When to use each search engine

The Aleph state-space search framework provides five engine families. Each one targets a different problem shape. This guide helps you pick the right engine for your domain and explains the trade-offs between them.


Decision flowchart

Is the search adversarial (two-player, zero-sum)?
│
├─ YES
│   │
│   └─ Can you write an evaluate(state) from the side-to-move perspective?
│       │
│       ├─ YES, and I need pruning (large game trees)
│       │   └─ ▶ Alpha-Beta  (optionally with TT, iterative deepening,
│       │         aspiration windows, move ordering)
│       │
│       └─ YES, and the tree is small or I want a baseline
│           └─ ▶ Negamax  (optionally with TT)
│
└─ NO  (single-agent optimization or enumeration)
    │
    ├─ Do I need to optimize an objective (min or max)?
    │   │
    │   ├─ YES, and I can compute an optimistic bound
    │   │   └─ ▶ Branch and Bound  (depth-first or best-first)
    │   │
    │   └─ NO, I just need feasible solutions or to enumerate them
    │       │
    │       ├─ Is the cost function monotone and do I want optimal cost?
    │       │   └─ ▶ IDA\*  (with admissible heuristic)
    │       │
    │       └─ I want all solutions, or the first feasible one
    │           └─ ▶ DFS / Backtracking

Engine comparison

Feature DFS / Backtracking Branch & Bound IDA* Negamax Alpha-Beta
Problem type Enumeration / feasibility Optimization Optimal-cost path Adversarial (baseline) Adversarial (pruning)
Players 1 1 1 2 2
Pruning Domain-only Bound vs incumbent Threshold None Alpha-beta window
Memory O(depth) O(depth) or O(frontier) O(depth) O(depth) O(depth)
Requires bound() No Yes No No No
Requires heuristic() No No Yes No No
Requires evaluate() No No No Yes Yes
Optimal guarantee Exhaustive Yes (with admissible bound) Yes (with admissible heuristic) Yes (full depth) Yes (full depth)
TT support Via visited-set Planned No Yes Yes
Move ordering No Estimated_Bound No No Estimated_Score, killer, history
Iterative deepening No No Built-in Via wrapper Via wrapper

Detailed guidance

DFS / Backtracking

Use when you need to find one feasible solution, enumerate all solutions, or explore an implicit space without optimization.

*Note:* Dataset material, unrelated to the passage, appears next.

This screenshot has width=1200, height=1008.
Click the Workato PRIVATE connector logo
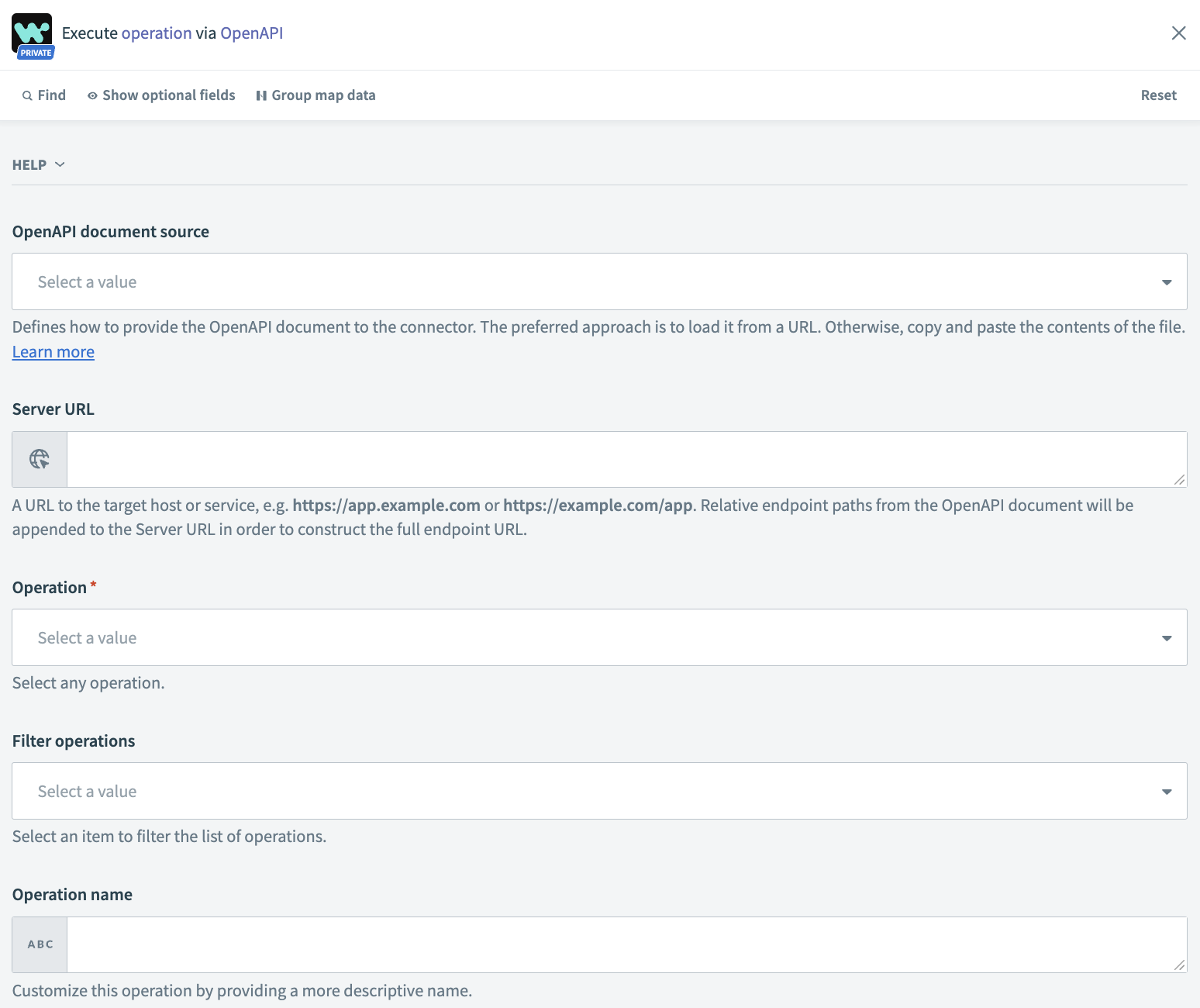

Domain contract: is_goal(), for_each_successor(), apply(), undo().

Typical problems:

  • N-Queens placement
  • Sudoku solving
  • Graph coloring (feasibility)
  • Constraint satisfaction without optimization

Key settings:

  • stop_at_first_solution = true for early exit
  • max_depth to limit exploration depth
  • max_solutions to cap enumeration
  • Pass a SearchSolutionCollector to collect multiple solutions

Example: backtracking_nqueens_example.cc, backtracking_subset_sum_example.cc


Branch and Bound

Use when you are solving a combinatorial optimization problem and can provide an optimistic bound on partial solutions.

Domain contract: everything from DFS plus is_complete(), objective_value(), bound().

Typical problems:

  • 0/1 Knapsack
  • Assignment / scheduling
  • Traveling salesman (with lower-bound relaxation)
  • Any problem where partial states admit a cheap optimistic estimate

Key settings:

  • Maximize_Objective<T> or Minimize_Objective<T> to set direction
  • Best_First strategy for best-bound-first exploration (uses a heap)
  • Depth_First with MoveOrderingMode::Estimated_Bound for bound-ordered DFS
  • max_expansions as a hard budget

Why not DFS? DFS finds solutions but has no mechanism to prune suboptimal branches. Branch and bound tracks an incumbent and uses the bound to skip entire subtrees that cannot improve it.

Why not IDA*? IDA* targets shortest-path-like problems with monotone costs. Branch and bound handles arbitrary objective functions (maximize or minimize) and non-monotone bounds.

Example: branch_and_bound_knapsack_example.cc, branch_and_bound_assignment_example.cc


IDA* (Iterative Deepening A*)

Use when you want the optimal-cost solution in a single-agent space and have an admissible heuristic, but the state space is too large for explicit storage of the frontier (as BFS/A* would require).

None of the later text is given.